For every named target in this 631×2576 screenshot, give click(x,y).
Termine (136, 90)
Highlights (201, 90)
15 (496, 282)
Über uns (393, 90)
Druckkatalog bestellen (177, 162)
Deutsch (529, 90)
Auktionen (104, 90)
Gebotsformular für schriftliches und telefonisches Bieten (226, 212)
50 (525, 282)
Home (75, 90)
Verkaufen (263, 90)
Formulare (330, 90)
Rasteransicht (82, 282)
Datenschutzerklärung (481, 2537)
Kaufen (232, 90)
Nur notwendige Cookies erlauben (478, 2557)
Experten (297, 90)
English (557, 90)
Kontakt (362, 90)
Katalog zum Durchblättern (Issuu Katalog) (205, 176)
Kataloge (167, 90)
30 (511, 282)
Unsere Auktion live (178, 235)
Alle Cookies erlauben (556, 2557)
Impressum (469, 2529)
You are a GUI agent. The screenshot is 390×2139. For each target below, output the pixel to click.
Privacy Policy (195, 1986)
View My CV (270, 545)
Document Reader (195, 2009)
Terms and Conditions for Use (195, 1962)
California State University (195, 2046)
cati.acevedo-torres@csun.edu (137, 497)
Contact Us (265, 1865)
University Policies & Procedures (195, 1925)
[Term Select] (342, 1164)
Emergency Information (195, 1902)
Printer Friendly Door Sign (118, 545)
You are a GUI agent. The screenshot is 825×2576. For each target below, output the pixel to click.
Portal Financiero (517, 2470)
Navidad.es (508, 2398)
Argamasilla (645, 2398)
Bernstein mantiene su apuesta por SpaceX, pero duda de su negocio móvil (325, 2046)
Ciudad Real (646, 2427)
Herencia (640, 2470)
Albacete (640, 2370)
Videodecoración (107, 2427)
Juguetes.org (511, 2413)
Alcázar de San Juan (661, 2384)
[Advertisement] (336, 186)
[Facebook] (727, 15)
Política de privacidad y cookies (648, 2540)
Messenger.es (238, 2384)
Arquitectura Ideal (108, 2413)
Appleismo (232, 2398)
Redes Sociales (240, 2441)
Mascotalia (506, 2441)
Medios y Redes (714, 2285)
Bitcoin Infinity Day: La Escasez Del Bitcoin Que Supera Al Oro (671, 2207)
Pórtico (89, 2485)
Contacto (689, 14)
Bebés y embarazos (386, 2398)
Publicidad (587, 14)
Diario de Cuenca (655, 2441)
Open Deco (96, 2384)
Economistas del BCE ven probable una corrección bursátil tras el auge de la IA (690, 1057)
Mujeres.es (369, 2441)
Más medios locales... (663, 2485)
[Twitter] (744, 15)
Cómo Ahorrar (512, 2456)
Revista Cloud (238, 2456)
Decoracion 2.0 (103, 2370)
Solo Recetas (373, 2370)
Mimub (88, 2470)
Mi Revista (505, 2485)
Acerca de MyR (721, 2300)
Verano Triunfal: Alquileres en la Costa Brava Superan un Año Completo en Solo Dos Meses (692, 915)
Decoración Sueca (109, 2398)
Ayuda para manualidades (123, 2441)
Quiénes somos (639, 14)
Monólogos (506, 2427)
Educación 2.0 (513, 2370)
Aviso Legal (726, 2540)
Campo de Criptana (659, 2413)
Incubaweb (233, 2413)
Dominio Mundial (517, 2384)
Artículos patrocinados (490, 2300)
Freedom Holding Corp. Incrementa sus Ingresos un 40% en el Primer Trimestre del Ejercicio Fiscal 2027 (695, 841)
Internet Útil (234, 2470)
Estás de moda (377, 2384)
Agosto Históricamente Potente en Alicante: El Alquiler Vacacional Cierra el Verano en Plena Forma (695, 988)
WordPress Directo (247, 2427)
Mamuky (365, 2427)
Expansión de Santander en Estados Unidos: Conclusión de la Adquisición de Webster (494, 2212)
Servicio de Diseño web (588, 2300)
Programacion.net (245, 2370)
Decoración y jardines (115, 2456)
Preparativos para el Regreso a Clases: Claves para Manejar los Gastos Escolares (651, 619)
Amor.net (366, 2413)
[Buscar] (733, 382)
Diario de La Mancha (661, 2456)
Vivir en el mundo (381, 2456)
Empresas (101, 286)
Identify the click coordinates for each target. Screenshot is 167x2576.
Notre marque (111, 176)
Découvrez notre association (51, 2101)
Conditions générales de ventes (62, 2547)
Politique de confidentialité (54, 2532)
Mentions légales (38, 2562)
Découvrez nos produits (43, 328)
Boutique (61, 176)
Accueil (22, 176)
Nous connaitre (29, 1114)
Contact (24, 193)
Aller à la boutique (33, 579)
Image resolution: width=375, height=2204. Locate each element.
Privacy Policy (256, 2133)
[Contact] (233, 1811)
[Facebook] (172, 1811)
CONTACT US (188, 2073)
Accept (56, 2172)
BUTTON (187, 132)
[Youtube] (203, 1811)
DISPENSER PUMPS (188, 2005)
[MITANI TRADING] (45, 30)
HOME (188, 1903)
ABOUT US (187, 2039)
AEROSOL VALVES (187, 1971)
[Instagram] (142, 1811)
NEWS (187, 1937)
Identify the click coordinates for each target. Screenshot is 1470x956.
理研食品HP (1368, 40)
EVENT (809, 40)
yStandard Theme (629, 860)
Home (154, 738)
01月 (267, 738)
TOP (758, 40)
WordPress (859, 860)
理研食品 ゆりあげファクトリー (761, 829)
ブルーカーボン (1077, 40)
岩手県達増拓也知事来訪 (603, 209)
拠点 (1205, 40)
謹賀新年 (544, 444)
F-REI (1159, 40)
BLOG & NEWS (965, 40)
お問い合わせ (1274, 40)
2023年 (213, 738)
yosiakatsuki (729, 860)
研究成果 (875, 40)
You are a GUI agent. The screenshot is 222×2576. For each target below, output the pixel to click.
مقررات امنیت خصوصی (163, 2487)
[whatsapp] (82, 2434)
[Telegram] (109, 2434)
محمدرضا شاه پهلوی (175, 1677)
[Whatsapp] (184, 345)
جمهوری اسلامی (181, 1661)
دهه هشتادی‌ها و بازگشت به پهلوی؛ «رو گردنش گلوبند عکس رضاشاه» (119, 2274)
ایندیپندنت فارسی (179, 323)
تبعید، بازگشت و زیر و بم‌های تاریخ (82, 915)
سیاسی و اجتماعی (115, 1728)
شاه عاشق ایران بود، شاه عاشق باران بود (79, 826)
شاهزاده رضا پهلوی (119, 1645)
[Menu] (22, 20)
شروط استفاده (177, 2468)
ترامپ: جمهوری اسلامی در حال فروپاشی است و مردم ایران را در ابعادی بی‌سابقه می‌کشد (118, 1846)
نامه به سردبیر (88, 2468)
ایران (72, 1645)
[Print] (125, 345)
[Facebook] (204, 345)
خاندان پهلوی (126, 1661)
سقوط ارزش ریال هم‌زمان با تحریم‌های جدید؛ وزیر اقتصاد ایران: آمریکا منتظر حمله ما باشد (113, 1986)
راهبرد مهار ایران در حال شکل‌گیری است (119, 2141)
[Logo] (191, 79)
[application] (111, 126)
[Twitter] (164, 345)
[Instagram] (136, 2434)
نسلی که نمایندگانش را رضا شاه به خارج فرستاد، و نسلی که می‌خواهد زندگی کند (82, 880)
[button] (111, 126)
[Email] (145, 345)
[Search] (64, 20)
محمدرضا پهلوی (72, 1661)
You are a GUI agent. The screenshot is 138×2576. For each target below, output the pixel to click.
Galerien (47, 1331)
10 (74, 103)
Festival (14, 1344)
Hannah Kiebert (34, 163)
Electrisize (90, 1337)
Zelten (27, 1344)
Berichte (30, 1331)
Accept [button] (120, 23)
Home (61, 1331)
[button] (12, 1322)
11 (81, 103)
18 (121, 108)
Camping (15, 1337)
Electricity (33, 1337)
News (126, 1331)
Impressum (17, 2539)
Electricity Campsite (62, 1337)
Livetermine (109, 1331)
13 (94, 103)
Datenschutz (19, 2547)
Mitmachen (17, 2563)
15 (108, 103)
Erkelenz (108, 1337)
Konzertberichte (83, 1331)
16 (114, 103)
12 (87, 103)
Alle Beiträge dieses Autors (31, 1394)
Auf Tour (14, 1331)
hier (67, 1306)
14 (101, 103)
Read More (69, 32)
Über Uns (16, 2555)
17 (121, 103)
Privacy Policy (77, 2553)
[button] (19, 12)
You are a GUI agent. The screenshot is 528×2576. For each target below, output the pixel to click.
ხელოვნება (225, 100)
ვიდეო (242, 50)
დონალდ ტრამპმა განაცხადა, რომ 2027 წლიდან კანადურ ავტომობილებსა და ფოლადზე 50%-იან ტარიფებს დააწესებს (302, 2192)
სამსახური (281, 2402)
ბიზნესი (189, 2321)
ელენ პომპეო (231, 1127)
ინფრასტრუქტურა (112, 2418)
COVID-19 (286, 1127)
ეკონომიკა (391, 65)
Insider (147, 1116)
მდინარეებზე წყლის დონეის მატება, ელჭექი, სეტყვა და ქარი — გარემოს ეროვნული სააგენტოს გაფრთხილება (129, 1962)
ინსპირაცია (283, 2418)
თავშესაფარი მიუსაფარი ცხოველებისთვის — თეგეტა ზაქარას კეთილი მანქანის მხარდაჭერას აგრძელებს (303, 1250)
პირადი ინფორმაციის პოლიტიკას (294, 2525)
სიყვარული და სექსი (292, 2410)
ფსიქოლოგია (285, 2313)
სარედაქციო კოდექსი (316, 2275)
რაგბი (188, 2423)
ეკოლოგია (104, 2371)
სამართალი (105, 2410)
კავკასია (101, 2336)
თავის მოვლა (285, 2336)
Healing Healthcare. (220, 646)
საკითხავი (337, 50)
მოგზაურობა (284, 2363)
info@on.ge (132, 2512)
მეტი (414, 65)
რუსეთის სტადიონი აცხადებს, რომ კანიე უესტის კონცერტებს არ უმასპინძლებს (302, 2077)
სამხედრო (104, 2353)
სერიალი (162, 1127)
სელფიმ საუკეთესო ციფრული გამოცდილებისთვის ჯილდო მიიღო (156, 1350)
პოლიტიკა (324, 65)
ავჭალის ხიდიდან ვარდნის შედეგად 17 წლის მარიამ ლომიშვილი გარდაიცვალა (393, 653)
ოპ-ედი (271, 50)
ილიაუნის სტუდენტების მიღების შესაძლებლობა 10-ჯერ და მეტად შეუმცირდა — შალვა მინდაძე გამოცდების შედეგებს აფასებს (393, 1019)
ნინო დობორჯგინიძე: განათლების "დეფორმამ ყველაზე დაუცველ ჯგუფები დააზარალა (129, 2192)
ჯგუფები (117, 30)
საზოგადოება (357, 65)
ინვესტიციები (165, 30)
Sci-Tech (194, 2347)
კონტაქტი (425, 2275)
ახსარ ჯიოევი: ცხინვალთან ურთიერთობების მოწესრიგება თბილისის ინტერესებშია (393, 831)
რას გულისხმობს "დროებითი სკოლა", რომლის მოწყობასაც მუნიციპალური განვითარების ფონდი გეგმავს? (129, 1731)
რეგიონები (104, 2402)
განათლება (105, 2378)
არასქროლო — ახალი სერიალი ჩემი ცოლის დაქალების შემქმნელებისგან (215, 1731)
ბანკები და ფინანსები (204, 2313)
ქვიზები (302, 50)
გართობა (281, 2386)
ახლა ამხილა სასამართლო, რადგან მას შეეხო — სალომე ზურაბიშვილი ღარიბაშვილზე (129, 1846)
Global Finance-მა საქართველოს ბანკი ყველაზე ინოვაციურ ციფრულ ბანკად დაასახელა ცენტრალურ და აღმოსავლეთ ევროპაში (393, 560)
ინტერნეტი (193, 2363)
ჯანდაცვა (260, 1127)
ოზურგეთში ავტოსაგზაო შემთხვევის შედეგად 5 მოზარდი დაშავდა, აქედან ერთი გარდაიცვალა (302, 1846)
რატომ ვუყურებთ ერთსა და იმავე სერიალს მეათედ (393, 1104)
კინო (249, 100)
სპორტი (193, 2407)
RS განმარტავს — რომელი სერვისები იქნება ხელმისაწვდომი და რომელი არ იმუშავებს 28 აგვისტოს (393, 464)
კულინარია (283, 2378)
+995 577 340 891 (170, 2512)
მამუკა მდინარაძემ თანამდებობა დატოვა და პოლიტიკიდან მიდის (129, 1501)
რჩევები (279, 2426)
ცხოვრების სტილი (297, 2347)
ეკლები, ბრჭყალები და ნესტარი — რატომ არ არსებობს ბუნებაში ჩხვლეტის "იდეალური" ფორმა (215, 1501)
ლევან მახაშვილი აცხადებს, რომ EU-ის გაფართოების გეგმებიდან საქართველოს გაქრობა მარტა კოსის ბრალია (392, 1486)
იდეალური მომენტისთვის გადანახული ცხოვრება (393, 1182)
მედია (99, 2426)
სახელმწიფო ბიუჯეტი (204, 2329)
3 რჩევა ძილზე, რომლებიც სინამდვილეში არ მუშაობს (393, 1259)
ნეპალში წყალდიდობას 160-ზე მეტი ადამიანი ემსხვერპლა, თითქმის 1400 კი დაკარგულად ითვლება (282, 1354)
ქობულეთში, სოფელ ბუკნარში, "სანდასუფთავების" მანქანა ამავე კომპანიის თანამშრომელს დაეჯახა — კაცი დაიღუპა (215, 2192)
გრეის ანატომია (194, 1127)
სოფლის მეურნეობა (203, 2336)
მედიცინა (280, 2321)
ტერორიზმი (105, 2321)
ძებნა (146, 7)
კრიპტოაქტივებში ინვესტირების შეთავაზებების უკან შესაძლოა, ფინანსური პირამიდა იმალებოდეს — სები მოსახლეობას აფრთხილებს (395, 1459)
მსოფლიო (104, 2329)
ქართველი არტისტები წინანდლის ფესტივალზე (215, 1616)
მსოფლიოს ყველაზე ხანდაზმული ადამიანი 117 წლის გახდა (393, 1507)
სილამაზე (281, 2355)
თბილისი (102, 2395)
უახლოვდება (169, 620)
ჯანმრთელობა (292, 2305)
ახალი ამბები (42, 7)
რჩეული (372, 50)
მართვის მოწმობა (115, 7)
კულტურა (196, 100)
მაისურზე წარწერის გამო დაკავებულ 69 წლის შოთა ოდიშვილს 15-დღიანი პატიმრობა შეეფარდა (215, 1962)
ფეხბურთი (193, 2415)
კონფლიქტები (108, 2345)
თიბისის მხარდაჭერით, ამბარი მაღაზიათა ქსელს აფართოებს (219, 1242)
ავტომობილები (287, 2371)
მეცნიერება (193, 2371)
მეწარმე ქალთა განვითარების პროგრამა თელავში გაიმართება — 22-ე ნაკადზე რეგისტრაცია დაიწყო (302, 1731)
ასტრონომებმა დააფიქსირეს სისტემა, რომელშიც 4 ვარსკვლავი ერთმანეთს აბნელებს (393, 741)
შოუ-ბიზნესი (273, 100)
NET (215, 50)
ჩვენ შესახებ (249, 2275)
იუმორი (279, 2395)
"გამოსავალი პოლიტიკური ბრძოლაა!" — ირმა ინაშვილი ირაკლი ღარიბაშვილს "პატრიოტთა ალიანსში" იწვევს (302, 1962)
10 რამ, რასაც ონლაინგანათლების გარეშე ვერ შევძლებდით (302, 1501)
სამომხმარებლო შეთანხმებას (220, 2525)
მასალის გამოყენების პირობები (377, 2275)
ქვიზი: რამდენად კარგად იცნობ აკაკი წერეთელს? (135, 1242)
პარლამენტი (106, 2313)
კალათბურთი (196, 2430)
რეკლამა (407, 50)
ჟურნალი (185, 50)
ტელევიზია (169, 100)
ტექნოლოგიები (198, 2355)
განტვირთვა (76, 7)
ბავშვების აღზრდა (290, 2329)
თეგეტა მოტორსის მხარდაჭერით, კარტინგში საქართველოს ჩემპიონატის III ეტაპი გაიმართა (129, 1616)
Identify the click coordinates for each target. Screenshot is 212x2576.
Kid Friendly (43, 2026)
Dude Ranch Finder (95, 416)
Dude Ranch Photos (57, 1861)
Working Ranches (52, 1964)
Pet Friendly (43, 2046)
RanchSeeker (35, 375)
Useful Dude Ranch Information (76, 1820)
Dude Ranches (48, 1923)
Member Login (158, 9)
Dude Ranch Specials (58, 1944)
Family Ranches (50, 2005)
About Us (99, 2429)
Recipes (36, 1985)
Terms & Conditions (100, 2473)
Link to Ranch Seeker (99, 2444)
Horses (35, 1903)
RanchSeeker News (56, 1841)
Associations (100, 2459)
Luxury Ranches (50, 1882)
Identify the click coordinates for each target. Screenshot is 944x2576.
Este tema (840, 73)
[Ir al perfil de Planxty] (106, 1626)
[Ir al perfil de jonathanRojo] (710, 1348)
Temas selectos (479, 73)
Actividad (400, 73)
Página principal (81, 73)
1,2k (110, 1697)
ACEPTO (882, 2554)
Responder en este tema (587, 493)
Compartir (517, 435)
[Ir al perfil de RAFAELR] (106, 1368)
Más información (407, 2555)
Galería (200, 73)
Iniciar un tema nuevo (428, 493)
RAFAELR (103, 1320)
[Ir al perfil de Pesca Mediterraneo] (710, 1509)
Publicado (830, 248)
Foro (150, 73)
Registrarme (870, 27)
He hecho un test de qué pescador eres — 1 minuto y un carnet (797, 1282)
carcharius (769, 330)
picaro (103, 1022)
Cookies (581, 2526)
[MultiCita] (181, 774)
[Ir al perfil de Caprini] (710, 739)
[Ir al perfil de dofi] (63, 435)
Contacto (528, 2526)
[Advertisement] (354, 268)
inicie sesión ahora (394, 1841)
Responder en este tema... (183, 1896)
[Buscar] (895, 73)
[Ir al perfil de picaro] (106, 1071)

_Task requirements_
Reproduce verbatim only the segment of the listing bounded by the line containing "Home (61, 1331)" and the line containing "[button] (19, 12)", with both boundary lines included.

_Result of the exercise_
Home (61, 1331)
[button] (12, 1322)
11 (81, 103)
18 (121, 108)
Camping (15, 1337)
Electricity (33, 1337)
News (126, 1331)
Impressum (17, 2539)
Electricity Campsite (62, 1337)
Livetermine (109, 1331)
13 (94, 103)
Datenschutz (19, 2547)
Mitmachen (17, 2563)
15 (108, 103)
Erkelenz (108, 1337)
Konzertberichte (83, 1331)
16 (114, 103)
12 (87, 103)
Alle Beiträge dieses Autors (31, 1394)
Auf Tour (14, 1331)
hier (67, 1306)
14 (101, 103)
Read More (69, 32)
Über Uns (16, 2555)
17 (121, 103)
Privacy Policy (77, 2553)
[button] (19, 12)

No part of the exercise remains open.